A disadvantage to a clearwell site is that the city may have to purchase a larger system. For example, a water treatment plant may produce 7 mgd, but only a part of the city using 0.5 mgd has a THM-compliance problem. Instead of purchasing a clearwell system, it may make more sense for the city to install an in-line THM removal skid to treat just the neighborhood using 0.5 mgd.
Another disadvantage of locating THM stripping equipment in a clearwell is that THMs are usually low there, so THM removal decreases. For example, only 40 ug/L may be in the water at the clear-well, but sufficient formation potential in the water could drive THMs up to 150 ug/L at the end of the distribution line.
A solution is to establish intense mixing at the front of the clearwell to help convert the formation potential into actual THMs, and then strip the higher THMs out at the back of the clearwell. In the aforementioned example, after mixing at the front and stripping at the back of the clearwell, the THMs may leave the clear-well at 35 pg/L but only rise to 50 pg/L at the end of the line, which is well under the compliance limit. A cursory look at the THM reduction at the clearwell in this example would indicate the stripping system removed only 5 pg/L of THMs, reducing the level from 40 pg/L to 35 mg/L. However, a comparison at the end of the line tells the whole story—a reduction of 100 pg/L was achieved, putting the system well under the compliance limit.
Another disadvantage of siting a removal system at the clearwell is that there may not be enough headspace for a spray aeration THM stripping system. However, making a small hole in the clearwell's roof and putting the spray aeration equipment into a small 'dog house' at the top can overcome the problem. Then the water can be pulled up from the clearwell, treated, and drained back into the clearwell.
Distribution Tanks. Most distribution tanks use just one pipe to fill and empty the tank, and that pipe has a 'tee' in the mainline. Sometimes a city will assume, based on supervisory control and data acquisition (SCADA) system averages, that a THM stripping system in a tank can help achieve compliance in a nearby section of the city. But often it turns out that, in the peak THM season, too much water flows down the mainline and past the tank tee—not into the tank where it can be treated. SCADA averages can be misleading for placing a THM stripping system into a one-pipe tank, and overall results will vary significantly from day to day depending on how much water enters the tank.
Two-pipe tanks pose different challenges.
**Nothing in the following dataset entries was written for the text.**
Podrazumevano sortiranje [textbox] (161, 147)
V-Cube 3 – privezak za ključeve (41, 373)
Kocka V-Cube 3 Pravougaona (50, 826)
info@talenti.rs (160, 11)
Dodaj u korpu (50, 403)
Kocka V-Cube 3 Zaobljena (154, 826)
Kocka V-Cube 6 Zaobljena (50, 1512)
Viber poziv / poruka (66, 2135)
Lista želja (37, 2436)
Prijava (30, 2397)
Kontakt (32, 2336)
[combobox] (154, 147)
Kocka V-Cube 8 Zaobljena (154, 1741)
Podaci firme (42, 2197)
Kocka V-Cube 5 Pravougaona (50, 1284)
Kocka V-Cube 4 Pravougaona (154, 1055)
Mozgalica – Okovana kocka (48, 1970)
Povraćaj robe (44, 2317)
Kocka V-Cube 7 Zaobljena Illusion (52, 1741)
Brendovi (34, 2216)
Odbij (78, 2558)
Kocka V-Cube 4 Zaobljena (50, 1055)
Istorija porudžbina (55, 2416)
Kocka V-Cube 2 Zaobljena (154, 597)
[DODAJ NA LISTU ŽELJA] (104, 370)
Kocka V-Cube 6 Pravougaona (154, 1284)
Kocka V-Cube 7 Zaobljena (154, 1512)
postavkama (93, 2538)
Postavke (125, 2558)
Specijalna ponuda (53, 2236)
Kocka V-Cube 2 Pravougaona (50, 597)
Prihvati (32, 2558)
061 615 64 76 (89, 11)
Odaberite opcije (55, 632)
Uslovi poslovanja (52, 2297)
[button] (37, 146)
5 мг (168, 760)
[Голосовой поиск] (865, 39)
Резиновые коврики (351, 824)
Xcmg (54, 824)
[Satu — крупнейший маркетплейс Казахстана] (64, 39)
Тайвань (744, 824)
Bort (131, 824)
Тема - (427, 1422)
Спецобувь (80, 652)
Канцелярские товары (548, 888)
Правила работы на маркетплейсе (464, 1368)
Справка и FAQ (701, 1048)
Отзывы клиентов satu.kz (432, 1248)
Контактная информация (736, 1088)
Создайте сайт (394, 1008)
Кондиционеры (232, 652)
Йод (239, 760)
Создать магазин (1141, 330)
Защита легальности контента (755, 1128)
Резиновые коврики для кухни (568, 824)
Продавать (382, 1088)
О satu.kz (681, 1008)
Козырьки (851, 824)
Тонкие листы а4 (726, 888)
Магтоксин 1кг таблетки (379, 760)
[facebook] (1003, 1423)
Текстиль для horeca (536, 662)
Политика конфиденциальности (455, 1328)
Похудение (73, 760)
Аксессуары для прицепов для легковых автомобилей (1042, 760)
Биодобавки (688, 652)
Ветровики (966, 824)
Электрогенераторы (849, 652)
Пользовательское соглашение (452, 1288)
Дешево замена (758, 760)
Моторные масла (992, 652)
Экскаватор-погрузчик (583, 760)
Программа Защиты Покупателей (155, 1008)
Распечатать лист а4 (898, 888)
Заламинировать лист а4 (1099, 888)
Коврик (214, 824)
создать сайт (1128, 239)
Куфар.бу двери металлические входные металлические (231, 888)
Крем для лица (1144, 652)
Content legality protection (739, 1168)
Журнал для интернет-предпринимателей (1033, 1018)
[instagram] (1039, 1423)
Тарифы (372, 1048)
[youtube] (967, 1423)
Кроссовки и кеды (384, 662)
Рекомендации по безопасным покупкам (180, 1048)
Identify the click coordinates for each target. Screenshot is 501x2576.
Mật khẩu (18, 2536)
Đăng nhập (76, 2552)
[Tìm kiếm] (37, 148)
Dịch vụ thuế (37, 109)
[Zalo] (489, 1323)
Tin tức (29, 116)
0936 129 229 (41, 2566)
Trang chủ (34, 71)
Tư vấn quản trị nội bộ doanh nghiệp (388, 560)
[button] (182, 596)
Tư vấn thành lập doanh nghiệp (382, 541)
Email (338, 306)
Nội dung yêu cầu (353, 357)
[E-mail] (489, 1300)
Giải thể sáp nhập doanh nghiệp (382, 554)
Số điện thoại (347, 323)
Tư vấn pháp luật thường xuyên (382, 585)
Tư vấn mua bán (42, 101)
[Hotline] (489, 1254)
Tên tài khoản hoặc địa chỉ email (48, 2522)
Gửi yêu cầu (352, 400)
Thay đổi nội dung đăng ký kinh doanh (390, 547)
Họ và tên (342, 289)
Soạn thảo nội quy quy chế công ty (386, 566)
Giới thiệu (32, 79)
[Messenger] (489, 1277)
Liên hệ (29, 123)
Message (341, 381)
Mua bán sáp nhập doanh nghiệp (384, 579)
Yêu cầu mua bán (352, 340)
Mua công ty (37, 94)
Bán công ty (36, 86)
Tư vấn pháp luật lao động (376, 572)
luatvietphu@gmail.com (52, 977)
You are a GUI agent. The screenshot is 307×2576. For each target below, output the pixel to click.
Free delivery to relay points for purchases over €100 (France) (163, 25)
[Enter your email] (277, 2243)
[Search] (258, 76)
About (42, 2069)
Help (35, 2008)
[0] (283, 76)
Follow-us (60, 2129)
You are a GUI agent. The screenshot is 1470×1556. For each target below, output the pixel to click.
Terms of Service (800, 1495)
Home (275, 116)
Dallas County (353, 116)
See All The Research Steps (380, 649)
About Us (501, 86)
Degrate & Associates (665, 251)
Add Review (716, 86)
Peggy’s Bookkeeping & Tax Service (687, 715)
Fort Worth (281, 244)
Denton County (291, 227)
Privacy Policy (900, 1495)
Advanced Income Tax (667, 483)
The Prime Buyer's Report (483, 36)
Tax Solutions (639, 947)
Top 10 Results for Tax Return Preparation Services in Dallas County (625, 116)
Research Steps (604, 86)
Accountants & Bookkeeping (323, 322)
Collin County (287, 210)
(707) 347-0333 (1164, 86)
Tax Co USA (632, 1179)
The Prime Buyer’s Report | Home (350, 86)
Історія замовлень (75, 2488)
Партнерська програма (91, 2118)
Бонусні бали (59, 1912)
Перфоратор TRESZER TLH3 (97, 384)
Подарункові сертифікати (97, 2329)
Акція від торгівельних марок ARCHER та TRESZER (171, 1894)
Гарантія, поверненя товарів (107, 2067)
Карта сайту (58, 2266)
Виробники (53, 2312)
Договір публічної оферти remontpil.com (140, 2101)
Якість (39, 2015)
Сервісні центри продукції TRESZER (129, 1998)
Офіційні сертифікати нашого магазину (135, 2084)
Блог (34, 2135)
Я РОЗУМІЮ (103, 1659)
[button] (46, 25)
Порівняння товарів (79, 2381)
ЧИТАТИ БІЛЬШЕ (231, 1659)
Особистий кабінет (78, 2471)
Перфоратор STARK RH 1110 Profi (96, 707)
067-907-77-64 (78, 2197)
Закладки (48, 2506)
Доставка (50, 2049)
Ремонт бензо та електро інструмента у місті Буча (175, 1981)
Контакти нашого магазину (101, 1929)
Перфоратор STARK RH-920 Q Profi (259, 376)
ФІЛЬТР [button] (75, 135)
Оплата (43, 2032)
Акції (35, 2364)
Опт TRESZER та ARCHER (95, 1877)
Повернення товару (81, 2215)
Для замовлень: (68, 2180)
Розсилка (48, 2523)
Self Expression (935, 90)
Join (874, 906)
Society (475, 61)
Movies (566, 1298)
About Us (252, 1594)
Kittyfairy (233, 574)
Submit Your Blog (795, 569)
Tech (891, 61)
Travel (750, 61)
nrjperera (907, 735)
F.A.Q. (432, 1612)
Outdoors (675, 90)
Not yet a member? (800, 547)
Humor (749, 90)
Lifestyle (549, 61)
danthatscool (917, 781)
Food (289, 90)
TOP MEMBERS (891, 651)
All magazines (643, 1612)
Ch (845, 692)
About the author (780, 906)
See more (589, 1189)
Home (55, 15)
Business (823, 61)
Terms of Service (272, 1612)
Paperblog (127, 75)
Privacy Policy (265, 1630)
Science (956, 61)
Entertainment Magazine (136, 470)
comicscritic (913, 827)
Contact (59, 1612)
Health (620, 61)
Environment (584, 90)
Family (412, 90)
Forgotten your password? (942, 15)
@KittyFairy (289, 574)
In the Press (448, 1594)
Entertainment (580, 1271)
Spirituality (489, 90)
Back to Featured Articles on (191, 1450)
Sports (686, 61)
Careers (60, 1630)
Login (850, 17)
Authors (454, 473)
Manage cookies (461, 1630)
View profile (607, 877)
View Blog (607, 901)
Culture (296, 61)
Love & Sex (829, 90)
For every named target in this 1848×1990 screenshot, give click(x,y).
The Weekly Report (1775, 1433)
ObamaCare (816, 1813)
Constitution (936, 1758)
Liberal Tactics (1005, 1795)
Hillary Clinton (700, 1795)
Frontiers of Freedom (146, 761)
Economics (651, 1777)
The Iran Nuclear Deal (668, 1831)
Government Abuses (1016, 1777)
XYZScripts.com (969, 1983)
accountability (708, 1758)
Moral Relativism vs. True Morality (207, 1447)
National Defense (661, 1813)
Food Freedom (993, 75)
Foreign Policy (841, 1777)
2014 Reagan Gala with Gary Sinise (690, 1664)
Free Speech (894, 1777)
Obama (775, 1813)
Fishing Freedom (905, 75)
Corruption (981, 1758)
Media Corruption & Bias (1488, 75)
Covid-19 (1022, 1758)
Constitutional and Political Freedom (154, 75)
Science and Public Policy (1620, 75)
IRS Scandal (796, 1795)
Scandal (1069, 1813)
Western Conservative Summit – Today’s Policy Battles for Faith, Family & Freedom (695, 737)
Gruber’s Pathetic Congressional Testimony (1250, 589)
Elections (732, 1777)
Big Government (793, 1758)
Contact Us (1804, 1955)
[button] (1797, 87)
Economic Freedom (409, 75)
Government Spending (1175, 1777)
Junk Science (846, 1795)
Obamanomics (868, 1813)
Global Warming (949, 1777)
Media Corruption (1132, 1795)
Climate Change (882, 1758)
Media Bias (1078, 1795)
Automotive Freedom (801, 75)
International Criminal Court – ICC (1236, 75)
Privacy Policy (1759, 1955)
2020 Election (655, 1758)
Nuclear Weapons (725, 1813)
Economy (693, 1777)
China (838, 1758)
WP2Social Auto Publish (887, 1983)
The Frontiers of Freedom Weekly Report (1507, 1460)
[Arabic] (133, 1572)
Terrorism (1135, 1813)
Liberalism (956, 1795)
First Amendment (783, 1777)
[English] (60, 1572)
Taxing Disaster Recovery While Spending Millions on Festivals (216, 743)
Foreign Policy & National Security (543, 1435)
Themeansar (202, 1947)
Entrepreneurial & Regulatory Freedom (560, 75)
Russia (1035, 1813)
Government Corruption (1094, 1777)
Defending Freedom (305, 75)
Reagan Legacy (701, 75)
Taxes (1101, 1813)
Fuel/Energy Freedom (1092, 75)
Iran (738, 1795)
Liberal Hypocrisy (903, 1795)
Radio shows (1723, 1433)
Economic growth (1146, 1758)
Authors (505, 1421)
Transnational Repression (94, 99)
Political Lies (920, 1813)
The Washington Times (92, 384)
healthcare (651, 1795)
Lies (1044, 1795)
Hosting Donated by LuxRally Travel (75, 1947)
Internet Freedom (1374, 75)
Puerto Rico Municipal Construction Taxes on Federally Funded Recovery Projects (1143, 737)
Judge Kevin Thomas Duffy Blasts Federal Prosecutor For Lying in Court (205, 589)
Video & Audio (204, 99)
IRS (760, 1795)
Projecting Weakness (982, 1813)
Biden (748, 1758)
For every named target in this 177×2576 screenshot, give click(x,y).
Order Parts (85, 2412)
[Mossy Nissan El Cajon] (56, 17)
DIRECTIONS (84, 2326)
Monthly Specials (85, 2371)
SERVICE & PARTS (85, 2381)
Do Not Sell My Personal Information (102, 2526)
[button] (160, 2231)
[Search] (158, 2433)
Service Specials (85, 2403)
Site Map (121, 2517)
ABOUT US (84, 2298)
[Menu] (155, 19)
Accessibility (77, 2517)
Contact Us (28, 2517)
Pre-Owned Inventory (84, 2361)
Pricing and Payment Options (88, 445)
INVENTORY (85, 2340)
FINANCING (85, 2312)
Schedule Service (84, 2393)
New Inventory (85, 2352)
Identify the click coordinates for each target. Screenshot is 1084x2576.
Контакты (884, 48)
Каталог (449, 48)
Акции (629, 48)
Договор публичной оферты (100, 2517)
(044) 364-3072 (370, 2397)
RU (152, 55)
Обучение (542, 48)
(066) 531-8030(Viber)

With all the water going into, through, and out the tank, bypass problems are avoided. As a result, this type of tank may be a good location for a THM stripping system for a particular section of a city. The problem with these tanks, though, is that the SCADA water level records don't reflect the actual flow going through the tank at any one time; the tank level may not change even when 3,000 gpm of flow is going through it. As a result, other data must be used for determining the tank's flow rate in sizing a THM removal system.